Chip, the ProServ clerk, gave me complete battery of clerical tests. For some reason, he started with a ten-key-by-touch test. I’d never taken a ten-key test before in my life. It consisted of a long list of numbers which looked like this,
574850684385626275070895864516485696978675634231638221029384754562414465826583759601947592048573515347585956039575636596919193956748038294738103856193856329812356231091938567301983659568603485639283675861383928563923596843826173402856105765836568492745272894974362451273494
only it went on for several pages. Three minutes later, my eyes tearing up from trying to focus without losing their place, I had finished the ten-key test. I never did find out how I did.

After that came the typing test. No problem there. What Chip likely didn’t know was that I’d been to three other agencies that same day, and they all used the same typing test copy. I’d already typed, three times over, those four paragraphs of clumsy, didactic prose advising temps on how to have good phone manners. I knew where all the tough words were, like “contemptuous” and “sniveling.” For me, the typing test was like a choreographed dance I’d practiced since I was six. When Chip came to collect my results, he could not hide his covetousness: “Eighty-seven words per minute with no errors! Holy cow!” I almost spoke my mind: “You know what this means, Chip. I’ll work in an office with a better elevator than yours.”

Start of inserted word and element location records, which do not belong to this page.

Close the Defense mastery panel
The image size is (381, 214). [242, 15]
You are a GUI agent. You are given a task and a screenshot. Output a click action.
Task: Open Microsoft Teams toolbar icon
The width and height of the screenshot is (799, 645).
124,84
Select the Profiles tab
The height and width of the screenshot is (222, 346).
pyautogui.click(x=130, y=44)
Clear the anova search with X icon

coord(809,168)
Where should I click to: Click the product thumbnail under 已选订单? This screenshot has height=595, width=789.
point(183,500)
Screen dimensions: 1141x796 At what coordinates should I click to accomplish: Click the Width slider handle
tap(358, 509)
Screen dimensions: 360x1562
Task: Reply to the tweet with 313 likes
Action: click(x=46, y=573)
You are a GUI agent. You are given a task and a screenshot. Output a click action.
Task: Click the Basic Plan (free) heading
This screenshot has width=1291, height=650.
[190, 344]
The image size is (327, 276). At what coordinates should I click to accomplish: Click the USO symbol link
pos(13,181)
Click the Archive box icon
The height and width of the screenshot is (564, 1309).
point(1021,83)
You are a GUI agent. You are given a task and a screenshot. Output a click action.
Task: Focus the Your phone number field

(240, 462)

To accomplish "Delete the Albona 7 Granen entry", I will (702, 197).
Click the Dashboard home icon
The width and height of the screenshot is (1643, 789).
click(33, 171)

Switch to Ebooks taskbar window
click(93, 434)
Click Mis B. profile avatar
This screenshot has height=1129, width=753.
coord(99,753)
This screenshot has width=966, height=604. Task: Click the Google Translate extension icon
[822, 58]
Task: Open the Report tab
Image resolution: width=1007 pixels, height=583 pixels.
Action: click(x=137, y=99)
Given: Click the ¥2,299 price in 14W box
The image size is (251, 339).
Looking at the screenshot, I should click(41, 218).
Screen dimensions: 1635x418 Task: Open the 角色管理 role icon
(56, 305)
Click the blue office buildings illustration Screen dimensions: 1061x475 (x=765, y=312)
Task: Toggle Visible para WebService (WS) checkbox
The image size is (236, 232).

And it’s true. The elevators at 100 Pine Street are far bigger than ProServ’s. We have the biggest elevators I’ve ever seen. Elevators bigger than my bedroom. And they’re gut-crunchingly fast. Now I scorn the ProServ office staff, with their endless employment applications, their vast library of résumés, the paper trail following their endless scavenger hunt for skilled people.

But is my fate any better? After all, I’m still beneath them, as registered ProServ property. But what is to be done? For now, I wait. I wait for the hand-to-mouth, paycheck-to-paycheck game to end. I wait for that coveted spot on your employee roster. What else can I do? I feel like a commodity, a slave being purchased on the installment plan.